According to the Phoenix Business Journal, Waymo has taken space at the Grand II office building in Tempe. A Kidder Mathews summary of recent deals lists the transaction as a January 2026 sublease of about 40,357 square feet previously occupied by DoorDash.

Where the space is

The Grand II sits at 1033 W. Roosevelt Way and is a prominent Class A tower along Tempe’s Rio Salado corridor, according to CoStar. The building has been marketed to large technology and logistics tenants and, taken with neighboring properties in the submarket, contributes several hundred thousand square feet of modern office inventory.

Waymo's Arizona footprint

Waymo, an Alphabet subsidiary, already runs its Waymo One robotaxi service across parts of metro Phoenix and has been scaling up local manufacturing to keep that fleet rolling. CNBC reported that Waymo and Magna plan to double production at a Mesa "Waymo Driver Integration Plant" to more than 2,000 vehicles by the end of 2026, and Waymo's own reporting has highlighted its broader U.S. manufacturing push.

What it means for Tempe's office market

The deal is a modest but meaningful vote of confidence in Tempe’s office scene, where tenants have been chasing modern, move-in ready space since the pandemic. The Kidder Mathews Q1 Phoenix office report shows Tempe posting the strongest positive net absorption in the metro in the first quarter, a data point that helps explain why big-name users keep circling the area.
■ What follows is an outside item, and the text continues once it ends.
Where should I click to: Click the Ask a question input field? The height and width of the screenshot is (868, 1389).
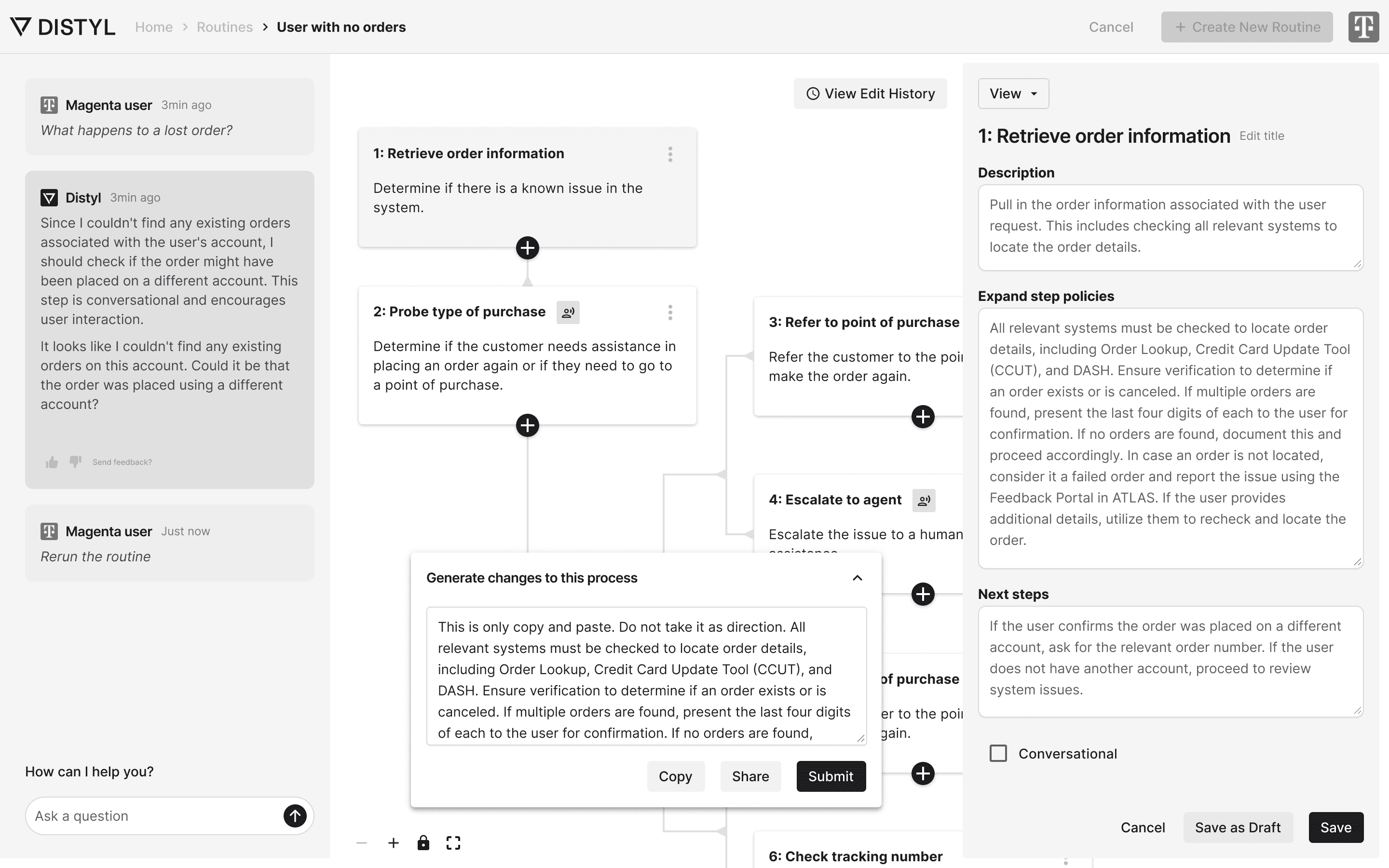155,816

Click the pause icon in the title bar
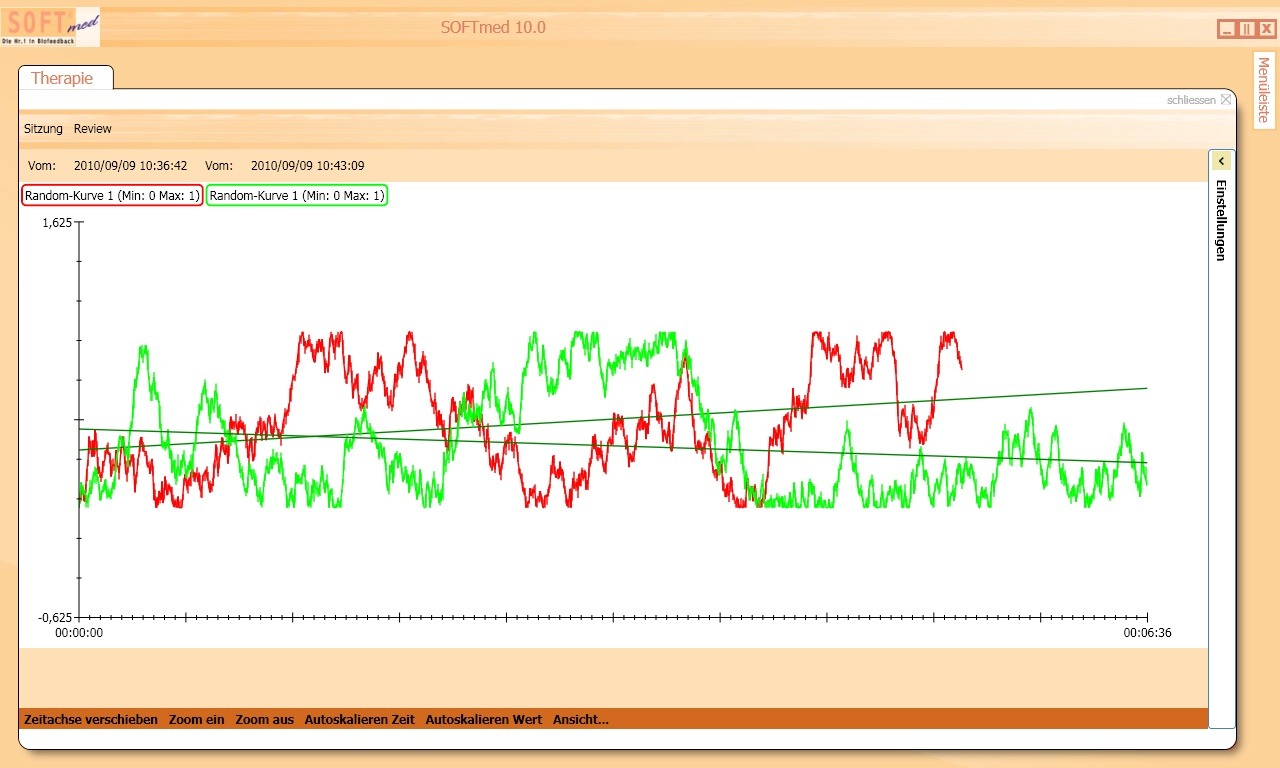(x=1244, y=28)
Local context and scrutiny

The expansion also lands in a city that has already seen some of the growing pains of driverless tech. Local coverage detailed a January collision involving Waymo vehicles at a Tempe intersection, a reminder that rapid rollout comes with ongoing questions about safety and oversight; see this red light chaos crash report for background.

For now, the Tempe office is a compact but visible signal that Waymo is placing more permanent bets in the Valley, layering corporate space on top of its manufacturing and ride-hail operations already on the ground. City leaders, brokers and neighbors will be watching closely to see whether the new digs translate into more hiring, expanded public operations or additional investment.